Кроме всего прочего, культура сцепления слов и – очень существенно – их произнесения передает стилистику произведения. А стиль автора проявляет неповторимое видение действительности, основные темпо-ритмические характеристики как персонажа, так и актера, поэтому голос должен быть вне бытовых примет. Тогда актер будет «словом одаривать, мыслью – жить». В Школе-студии МХАТ в те времена методика работы была направлена на то, чтобы сделать голос красивым, без тусклых, белых звуков, благозвучным для слушателя, вызывающим доверие и симпатию. Красивый голос делал актера более интеллигентным, создавая ощущение, что он не из толпы.

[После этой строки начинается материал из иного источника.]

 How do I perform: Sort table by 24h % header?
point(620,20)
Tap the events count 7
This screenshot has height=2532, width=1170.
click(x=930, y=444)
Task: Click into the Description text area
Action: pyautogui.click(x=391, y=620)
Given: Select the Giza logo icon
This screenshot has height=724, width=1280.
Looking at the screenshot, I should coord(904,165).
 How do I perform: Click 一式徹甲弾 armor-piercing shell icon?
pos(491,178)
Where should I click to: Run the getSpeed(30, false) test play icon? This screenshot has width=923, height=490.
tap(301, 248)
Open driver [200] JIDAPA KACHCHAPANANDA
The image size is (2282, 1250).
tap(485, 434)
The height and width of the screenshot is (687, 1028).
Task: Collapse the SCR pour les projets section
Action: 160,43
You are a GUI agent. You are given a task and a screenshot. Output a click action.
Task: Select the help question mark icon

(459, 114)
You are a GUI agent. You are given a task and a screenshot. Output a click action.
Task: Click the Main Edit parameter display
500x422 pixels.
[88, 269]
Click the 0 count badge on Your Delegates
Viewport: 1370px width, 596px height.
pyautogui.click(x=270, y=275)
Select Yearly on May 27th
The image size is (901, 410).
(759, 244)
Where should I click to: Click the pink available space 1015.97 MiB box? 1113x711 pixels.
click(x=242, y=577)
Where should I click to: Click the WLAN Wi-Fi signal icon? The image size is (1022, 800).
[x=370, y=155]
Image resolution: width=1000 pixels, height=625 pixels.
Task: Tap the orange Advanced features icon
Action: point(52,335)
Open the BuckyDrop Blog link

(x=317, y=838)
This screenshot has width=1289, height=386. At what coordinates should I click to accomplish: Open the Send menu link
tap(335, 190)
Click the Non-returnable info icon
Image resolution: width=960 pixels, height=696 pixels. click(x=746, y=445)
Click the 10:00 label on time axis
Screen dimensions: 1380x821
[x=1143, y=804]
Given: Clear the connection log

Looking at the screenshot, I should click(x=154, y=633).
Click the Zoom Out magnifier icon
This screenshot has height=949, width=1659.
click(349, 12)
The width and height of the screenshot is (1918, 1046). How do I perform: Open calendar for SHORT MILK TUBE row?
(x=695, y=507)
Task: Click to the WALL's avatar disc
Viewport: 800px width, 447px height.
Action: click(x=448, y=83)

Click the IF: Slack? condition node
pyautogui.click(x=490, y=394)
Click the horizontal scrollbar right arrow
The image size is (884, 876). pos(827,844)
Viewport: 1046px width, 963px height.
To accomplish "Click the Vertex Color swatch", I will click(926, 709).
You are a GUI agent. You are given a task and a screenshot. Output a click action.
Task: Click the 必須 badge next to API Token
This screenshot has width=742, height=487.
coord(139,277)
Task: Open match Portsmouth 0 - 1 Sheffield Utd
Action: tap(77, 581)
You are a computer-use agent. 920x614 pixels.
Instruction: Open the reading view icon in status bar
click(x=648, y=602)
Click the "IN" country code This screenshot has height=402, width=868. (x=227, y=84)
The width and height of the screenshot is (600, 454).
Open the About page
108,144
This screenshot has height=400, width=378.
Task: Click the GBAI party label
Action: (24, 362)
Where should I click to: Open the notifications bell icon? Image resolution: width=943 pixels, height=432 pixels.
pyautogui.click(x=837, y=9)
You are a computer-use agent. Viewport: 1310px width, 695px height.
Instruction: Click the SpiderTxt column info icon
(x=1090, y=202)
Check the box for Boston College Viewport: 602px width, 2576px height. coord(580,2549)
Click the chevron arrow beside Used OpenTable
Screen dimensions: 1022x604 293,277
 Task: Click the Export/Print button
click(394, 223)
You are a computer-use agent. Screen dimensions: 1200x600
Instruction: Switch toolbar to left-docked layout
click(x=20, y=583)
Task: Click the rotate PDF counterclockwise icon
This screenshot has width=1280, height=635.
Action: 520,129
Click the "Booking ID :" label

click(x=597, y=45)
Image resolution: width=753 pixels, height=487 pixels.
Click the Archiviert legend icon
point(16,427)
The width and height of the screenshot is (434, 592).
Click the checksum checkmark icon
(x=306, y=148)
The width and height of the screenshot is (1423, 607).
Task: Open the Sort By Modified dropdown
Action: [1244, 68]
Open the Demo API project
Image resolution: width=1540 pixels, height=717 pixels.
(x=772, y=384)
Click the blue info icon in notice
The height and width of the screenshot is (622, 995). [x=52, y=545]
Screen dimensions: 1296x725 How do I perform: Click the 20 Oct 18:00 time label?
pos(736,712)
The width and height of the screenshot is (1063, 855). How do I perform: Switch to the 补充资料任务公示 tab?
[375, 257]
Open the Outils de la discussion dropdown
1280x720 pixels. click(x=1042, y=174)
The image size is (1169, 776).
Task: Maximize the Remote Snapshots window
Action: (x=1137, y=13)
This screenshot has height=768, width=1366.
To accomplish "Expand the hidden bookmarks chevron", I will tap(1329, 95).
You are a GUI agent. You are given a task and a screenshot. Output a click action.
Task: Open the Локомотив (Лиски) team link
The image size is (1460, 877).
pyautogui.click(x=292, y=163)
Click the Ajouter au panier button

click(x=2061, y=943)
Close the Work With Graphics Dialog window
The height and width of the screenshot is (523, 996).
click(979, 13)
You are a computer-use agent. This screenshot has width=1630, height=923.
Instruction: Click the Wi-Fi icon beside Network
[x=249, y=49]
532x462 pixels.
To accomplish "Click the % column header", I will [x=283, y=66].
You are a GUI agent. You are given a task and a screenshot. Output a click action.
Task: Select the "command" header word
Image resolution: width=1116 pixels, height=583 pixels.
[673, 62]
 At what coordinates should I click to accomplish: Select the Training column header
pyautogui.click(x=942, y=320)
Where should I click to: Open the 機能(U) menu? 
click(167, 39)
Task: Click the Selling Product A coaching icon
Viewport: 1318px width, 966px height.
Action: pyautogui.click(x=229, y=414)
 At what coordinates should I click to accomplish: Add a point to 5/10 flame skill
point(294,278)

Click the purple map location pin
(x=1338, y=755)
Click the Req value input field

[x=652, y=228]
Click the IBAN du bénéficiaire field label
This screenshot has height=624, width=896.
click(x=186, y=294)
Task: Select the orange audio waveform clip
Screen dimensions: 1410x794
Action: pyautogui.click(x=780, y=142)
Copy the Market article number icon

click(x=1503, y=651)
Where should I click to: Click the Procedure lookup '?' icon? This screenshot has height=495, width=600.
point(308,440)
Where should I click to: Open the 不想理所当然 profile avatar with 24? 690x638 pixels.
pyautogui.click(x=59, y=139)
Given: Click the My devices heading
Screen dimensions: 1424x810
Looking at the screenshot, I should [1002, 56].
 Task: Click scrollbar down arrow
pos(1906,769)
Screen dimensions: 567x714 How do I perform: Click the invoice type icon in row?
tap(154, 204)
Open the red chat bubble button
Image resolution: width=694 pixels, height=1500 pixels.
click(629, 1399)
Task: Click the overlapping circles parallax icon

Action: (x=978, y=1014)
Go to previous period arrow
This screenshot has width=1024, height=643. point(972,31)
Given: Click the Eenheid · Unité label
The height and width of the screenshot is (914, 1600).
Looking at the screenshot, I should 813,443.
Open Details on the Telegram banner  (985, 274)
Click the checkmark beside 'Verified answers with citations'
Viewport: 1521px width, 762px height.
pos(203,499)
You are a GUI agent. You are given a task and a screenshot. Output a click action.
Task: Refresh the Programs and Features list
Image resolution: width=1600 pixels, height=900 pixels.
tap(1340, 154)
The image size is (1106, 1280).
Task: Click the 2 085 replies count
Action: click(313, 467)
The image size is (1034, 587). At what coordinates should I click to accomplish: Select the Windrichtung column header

Голос, конечно, может звучать по-разному, но его краски всегда налицо, палитра устойчива, поэтому педагоги, изучив природные данные студента, заботились и работали над тем, чтобы голос был индивидуально красивым.
Личная и узнаваемая интонация – фирменный знак большого артиста. Речевая сущность актера складывается из биографии, национальности, любимых книг, эпохи, убеждений. Вспомним их, выпускников Школы-студии того времени, – Урбанский, Гафт, Табаков… Мы их узнаём по голосу с одной-двух фраз. Как никогда не забудем творческие вечера Валентина Гафта, поэтические программы Евгения Урбанского, а чтение Твардовского, Чехова, Толстого Олегом Табаковым – страница, требующая отдельного разговора. На одном из уроков, когда зашел разговор о важности голосового инструмента в профессии актера, Табаков вспоминал: «Впервые власть голоса над живыми существами я ощутил в пять лет. Большой теленок бодал бабушку и прижал ее к забору. Я вскарабкался на пенек и заорал во всю мощь детских легких. К моему удивлению, теленок испугался и убежал».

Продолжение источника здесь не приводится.